I regret to inform you that I will be spending less time focusing on your heart problem because I have decided to focus on the heart and medical problems that Medicare deems important to assure I get paid. They call this initiative "Pay for Performance (P4P)."
You see they published a list of 74 criteria that will be measured to see if I give good care, so I will get paid appropriately. Fortunatelty for cardiologists, we only have to do four things:
The ACC (American College of Cardiology) is asking cardiologists to report on these Physician Consortium for Performance Improvement (PCPI), National Quality Forum (NQF)-endorsed measures, which include at this time:And the specifications for how we should do this providing and documenting good care can be found here (Caution, this pdf file is 181 pages long!).
• ACE or ARB therapy for heart failure patients with LVSD (left ventricular systolic dysfunction)
• Antiplatelet therapy prescribed for CAD (coronary artery disease) patients
• Beta-blocker therapy prescribed for CAD patients with prior MI (myocardial infarction or heart attack)

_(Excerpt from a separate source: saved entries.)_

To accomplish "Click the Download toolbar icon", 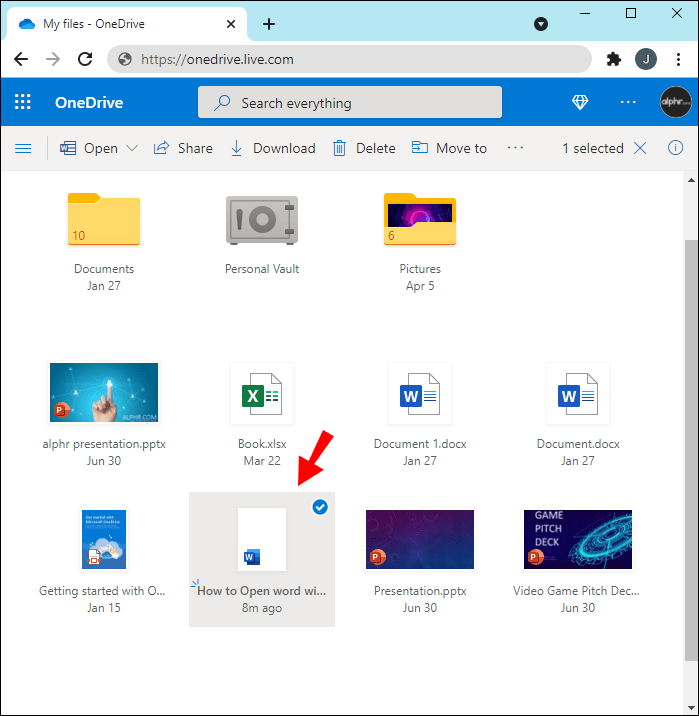I will (x=237, y=148).
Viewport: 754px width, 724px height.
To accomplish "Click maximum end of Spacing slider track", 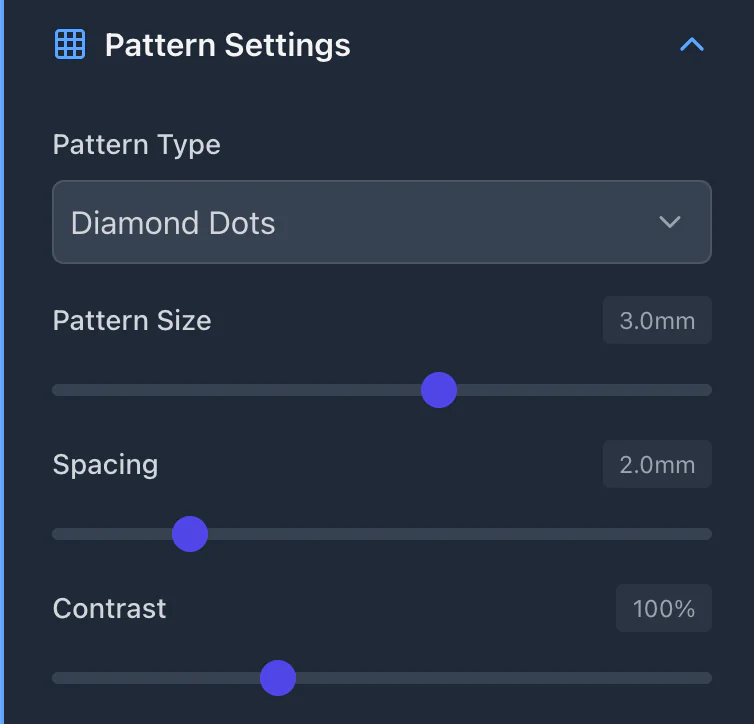I will point(706,534).
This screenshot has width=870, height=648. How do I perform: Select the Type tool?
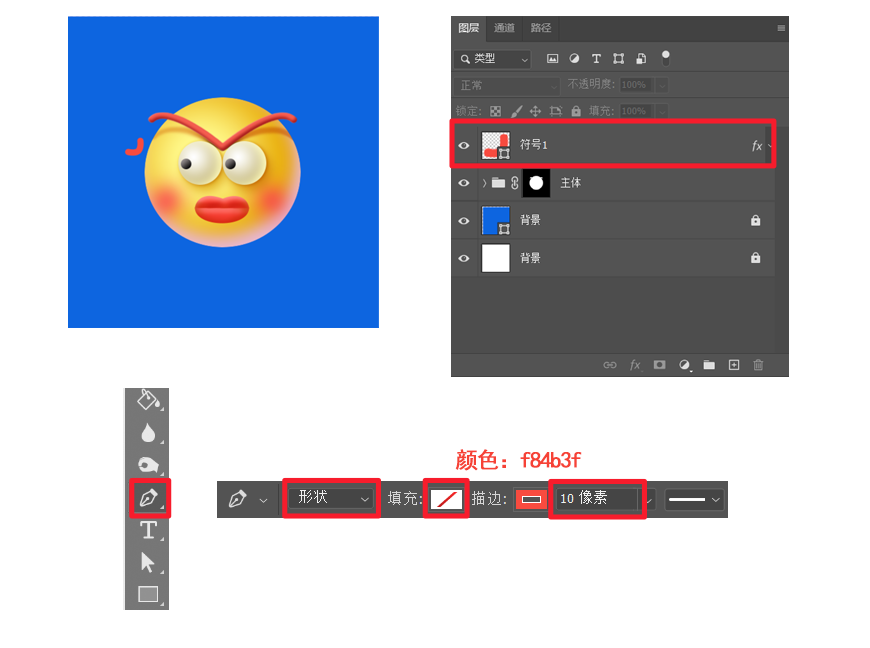tap(147, 529)
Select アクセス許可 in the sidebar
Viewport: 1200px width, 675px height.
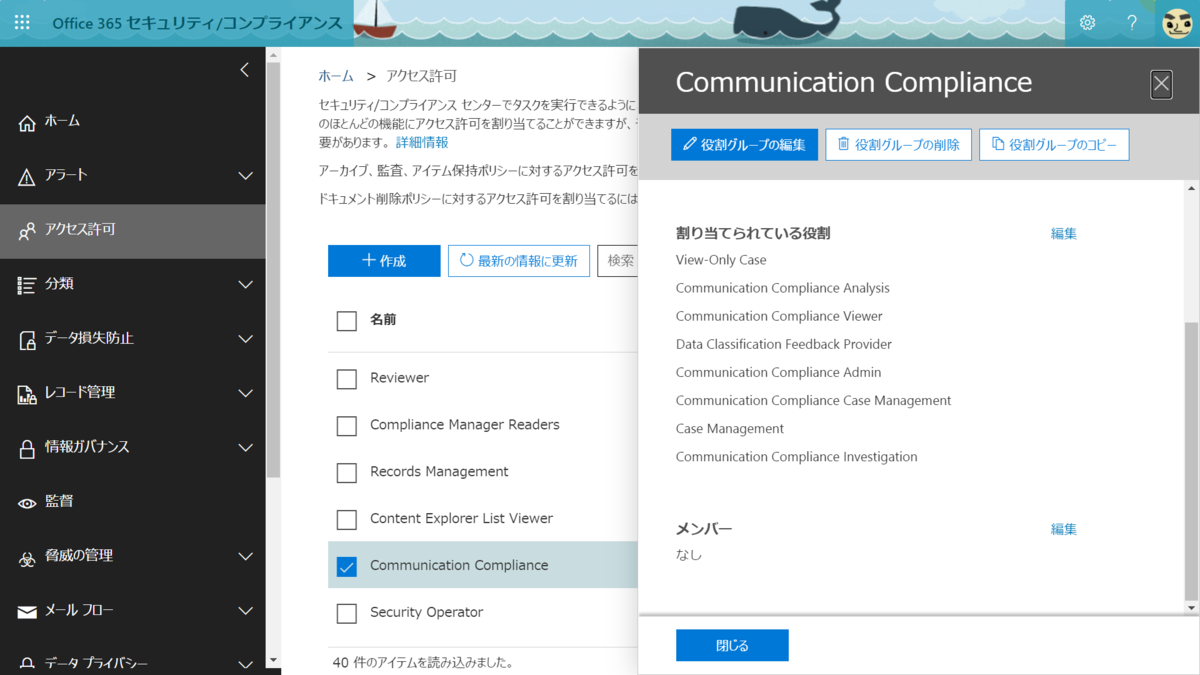pos(133,230)
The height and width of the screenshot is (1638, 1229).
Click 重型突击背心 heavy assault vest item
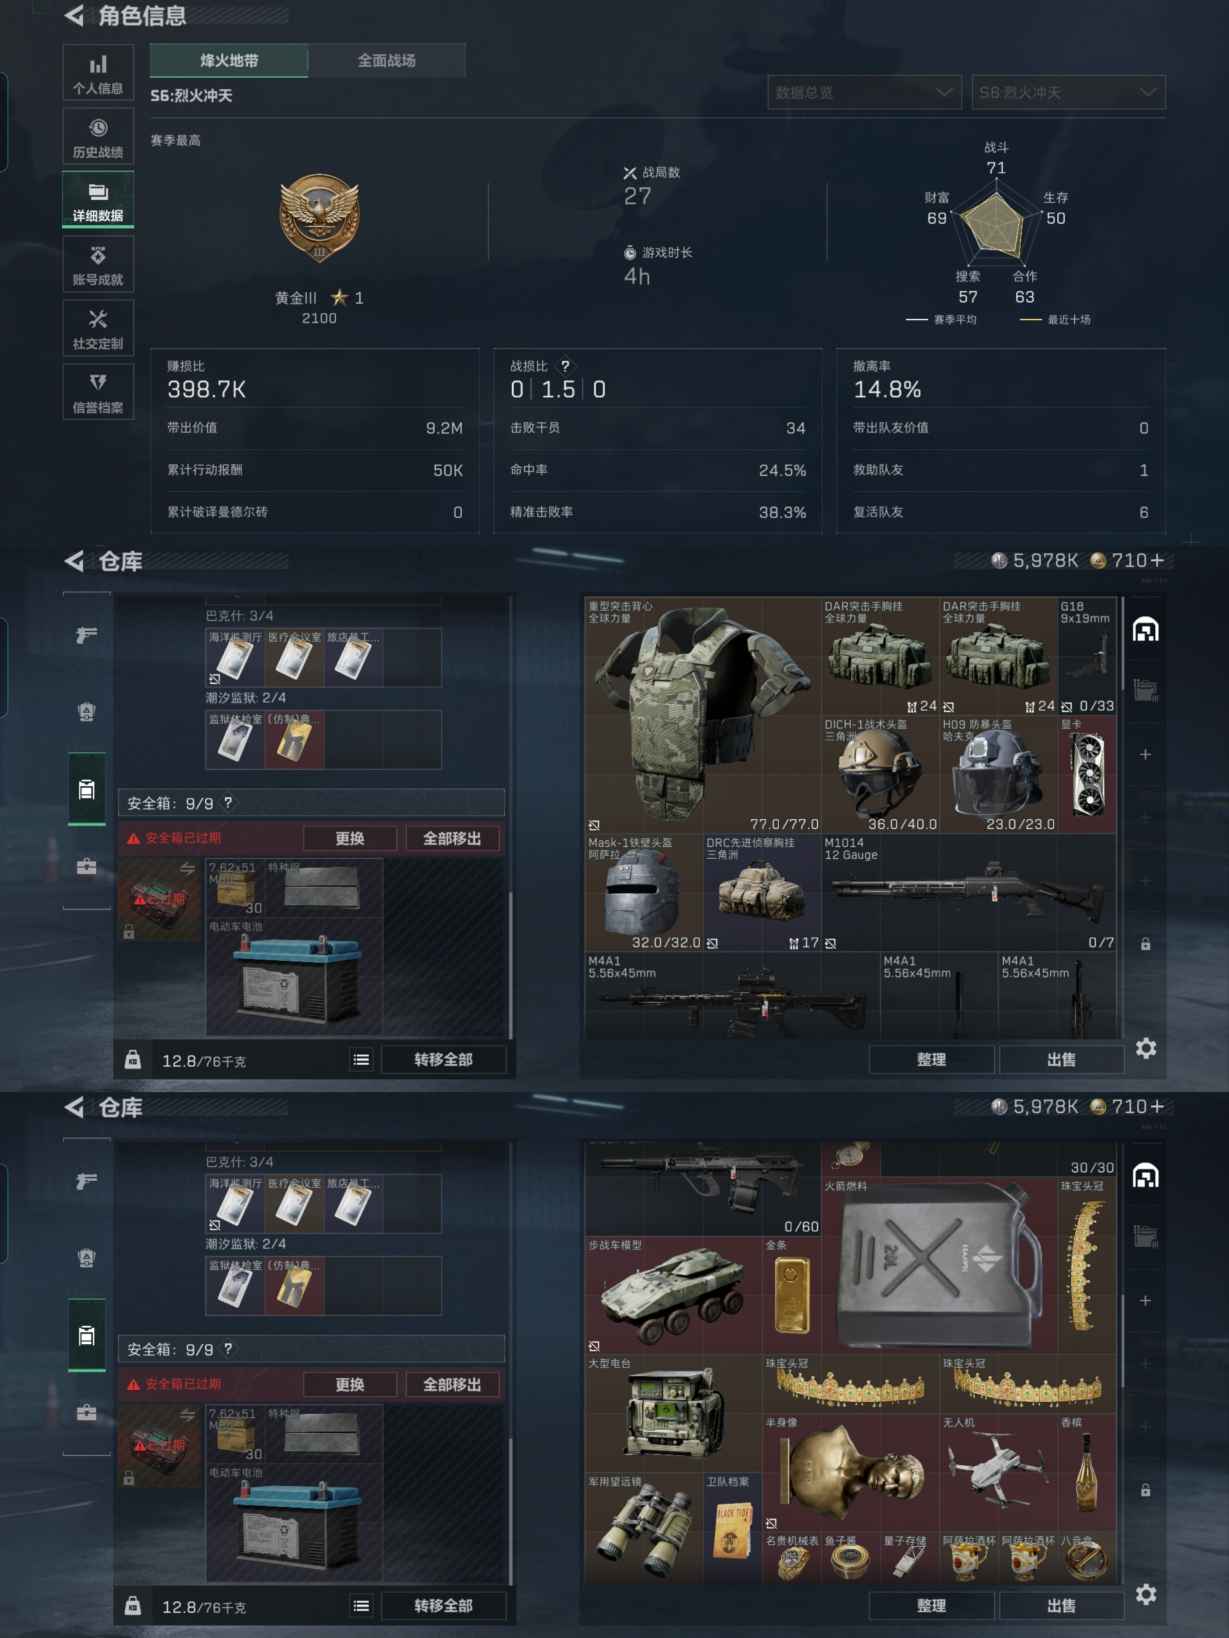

• Beta-blocker therapy prescribed for heart failure patients with LVSD
So, dear patient, I'm sorry if you have pericarditis or heart block. I'm gonna need to focus on my heart attack and heart failure patients a bit more to make sure my office staff can still return your calls.
I hope you understand.
Sincerely,
-Wes
2 comments:
I appreciate your frustration, but why don't you take it up with Medicare or with your congresspersons instead of taking it out on the patients? We didn't ask for this cr@p any more than you did.
Dear anony 4:46PM CDT -
The point here is not to take anything out on patients - that is the farthest thing any doctor wants to do. But where are the prospective studies that have demonstrated that any such "performance" initiatives have actually improved patient care?
My colleague put it best. "It's not pay for performance. On the contrary, it's under-payment that rewards minimal performance."